This model applies to any effort to shift how an organization performs and interacts. We outrun our headlights and take on the Big Change because that company “over there” does it, and we just copy the end result.
In the past couple of decades, we went through an “empower your people” fad. We saw work teams in world class companies that were largely self directing, surprisingly well aligned with the overall goals of the organization, and getting things done.
“Well,” we thought, “since empowered teams are obviously more effective, we’ll empower our teams.”
They brandished their wand uttered some wizard’s chant, and bing! empowered their teams.
“What did you expect to happen?”
“We expected our newly empowered teams to self-organize, get the work done, plan all of their own vacations and breaks, and continuously improve their operations on their own.”
“What actually happened?”
“Work ground to a halt, people argued and squabbled, quality went to hell, and labor hours went up 20%”
“What did you learn?”
“That empowerment doesn’t work.”
Which is obviously not true, because there are plenty of examples where it does. Perhaps “Empowerment doesn’t work the way we went about it” might be a better answer. That at least opens the door to a bit more curiosity.
The last place I would expect an experiment in true empowerment would be onboard a U.S. Navy nuclear submarine.
Take a look at this video that Mike Rother sent around a couple of days ago, then come back.
A U.S. Navy submarine skipper isn’t generally inclined to swear off ever giving another order. It runs against everything he has been taught and trained to do since he was a Midshipman.
I’d like to cue in on a couple of things here and dissect what happened.
First is the general conditions. I think he could do this just a bit faster than normal because everyone involved was sealed inside a steel can for six months. Just a thought – groups in those conditions tend to have a lot of team cohesion.
But the mechanics are also critical. He didn’t just say “You are empowered.” Rather, this was a process of deliberate learning and practice.
What is key, and what most companies miss, are the crucial elements that Capt.

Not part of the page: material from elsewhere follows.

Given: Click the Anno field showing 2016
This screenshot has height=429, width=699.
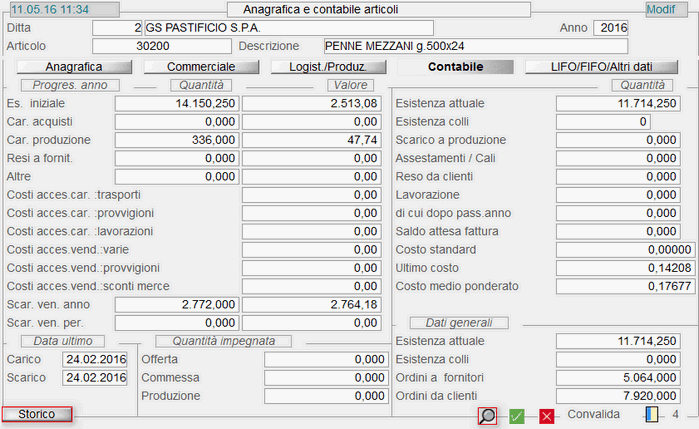Looking at the screenshot, I should coord(610,27).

Marquet points out must be built as the pillars of an empowered team.
Let’s put this in Lean Thinker’s terms.
As the Toyota Kata wave begins to sweep over everyone, there is a rush to transition managers into coaches.
“What obstacles do you think are now in the way of reaching the target?”
See the illustration above.
Competence and clarity.
I am going to start with the second one.
Or… where the hell are we trying to go?
Capt. Marquet points out the critical element of commander’s intent. I learned this during my decade or so as a military officer (U.S. Army). When preparing operations orders, I had to clarify the overall commander’s intent. Why? So that when everything went to hell in a handcart, everyone knew what we were trying to get done even if the how to do itentirely broke down.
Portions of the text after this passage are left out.